Best of luck, PM if you get stuck...M&D


----------



## 89425 (May 23, 2005)

M&D have suggested some good ideas, but before moving door hinges I would take the easy route. Inside the door jams you will see the door switches and where there make contact (rub against/push against), I would tape a bit of cardboard or similar compressible material over the spot the switch makes contact with the door, this should ensure the switch disconnects properly. If you do one door at a time, you’ll identify the offending door/switch. . If that achieves the desired result, you can then fit something more permanent. I’ve never had the door switches apart, but you may be able to remove the switch and perhaps remodel the contacts to make it work more effectively.


----------



## Grizzly (May 9, 2005)

I wonder if lift the door slightly would help with the problem of wind noise through the passenger door that we have ? It sounds as if the window is slightly open but we know it is not.

G.


----------



## badger (May 9, 2005)

Thank god someone posted this, i thought it was just me......not being very mechanically minded I thought it to be a loose connection and was about to dismantle the cablight


----------



## 89425 (May 23, 2005)

badger said:


> Thank god someone posted this, i thought it was just me......not being very mechanically minded I thought it to be a loose connection and was about to dismantle the cablight


If you do get stuck, give me a call as I'm only the other side the Malvern Hills from you, so prepared to help you re-align your doors if necessary.

Steve


----------



## badger (May 9, 2005)

You're very kind steve, thanks I appreciate the offer.


----------



## Jules (May 23, 2005)

Had a similar problem on Boxer AS Harmony, van conversion. It usually meant we hadn't closed the side sliding door properly. However the light was on if we were camped and had the door open and it tended to get very hot, so got it disconnected.


----------



## RobMD (May 9, 2005)

I have an Autosleeper "Nuevo" built on a Boxer SWB chassis (Old Style), and had the same problem with the light flickering when on the road (generally started after about 45 mph), and also a lot of wind noise from about the same speed. Also, at higher speeds the door would judder as the wind forced its way in.
As suggested earlier, I tried different thicknesses of material until the light stayed off.
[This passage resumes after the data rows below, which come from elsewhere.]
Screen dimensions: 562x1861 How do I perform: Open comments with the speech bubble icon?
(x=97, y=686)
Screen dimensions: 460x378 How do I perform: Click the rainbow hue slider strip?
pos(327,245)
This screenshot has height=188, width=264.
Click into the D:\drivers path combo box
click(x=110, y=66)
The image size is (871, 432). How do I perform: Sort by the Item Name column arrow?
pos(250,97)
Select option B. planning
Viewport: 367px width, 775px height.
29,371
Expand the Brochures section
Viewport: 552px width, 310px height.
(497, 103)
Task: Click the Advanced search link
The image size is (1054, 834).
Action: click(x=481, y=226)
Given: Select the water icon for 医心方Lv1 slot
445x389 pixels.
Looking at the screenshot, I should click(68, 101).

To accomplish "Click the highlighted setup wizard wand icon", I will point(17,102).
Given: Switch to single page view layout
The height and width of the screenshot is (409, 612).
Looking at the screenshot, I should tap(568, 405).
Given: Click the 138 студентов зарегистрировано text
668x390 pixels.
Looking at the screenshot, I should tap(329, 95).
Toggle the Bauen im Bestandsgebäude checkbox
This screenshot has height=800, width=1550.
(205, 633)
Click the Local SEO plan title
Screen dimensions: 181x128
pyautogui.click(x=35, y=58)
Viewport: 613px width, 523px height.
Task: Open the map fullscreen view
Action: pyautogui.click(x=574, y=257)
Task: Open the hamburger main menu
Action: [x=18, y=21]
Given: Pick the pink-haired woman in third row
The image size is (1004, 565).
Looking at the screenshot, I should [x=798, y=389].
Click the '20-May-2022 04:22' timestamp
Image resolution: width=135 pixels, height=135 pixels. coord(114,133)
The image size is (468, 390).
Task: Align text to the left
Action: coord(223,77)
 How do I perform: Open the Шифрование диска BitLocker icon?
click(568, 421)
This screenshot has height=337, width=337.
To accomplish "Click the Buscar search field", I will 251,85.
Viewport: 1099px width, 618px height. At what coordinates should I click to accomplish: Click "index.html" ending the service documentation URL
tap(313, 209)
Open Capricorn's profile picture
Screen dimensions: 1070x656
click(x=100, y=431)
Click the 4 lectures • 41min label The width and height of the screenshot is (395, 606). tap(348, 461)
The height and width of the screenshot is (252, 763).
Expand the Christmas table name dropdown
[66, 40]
However, that didn't stop the wind noise, so after talking to a body-shop fitter I looked at the hinges and between the hinge and the van body were a few spacers, These were removed until the line of door and wing was level (originally the door was slightly further out than the front wing).

This brought the door closer onto the door seal which improved the wind noise and judder, and also pushed in the pin switch further.

no problems since!


----------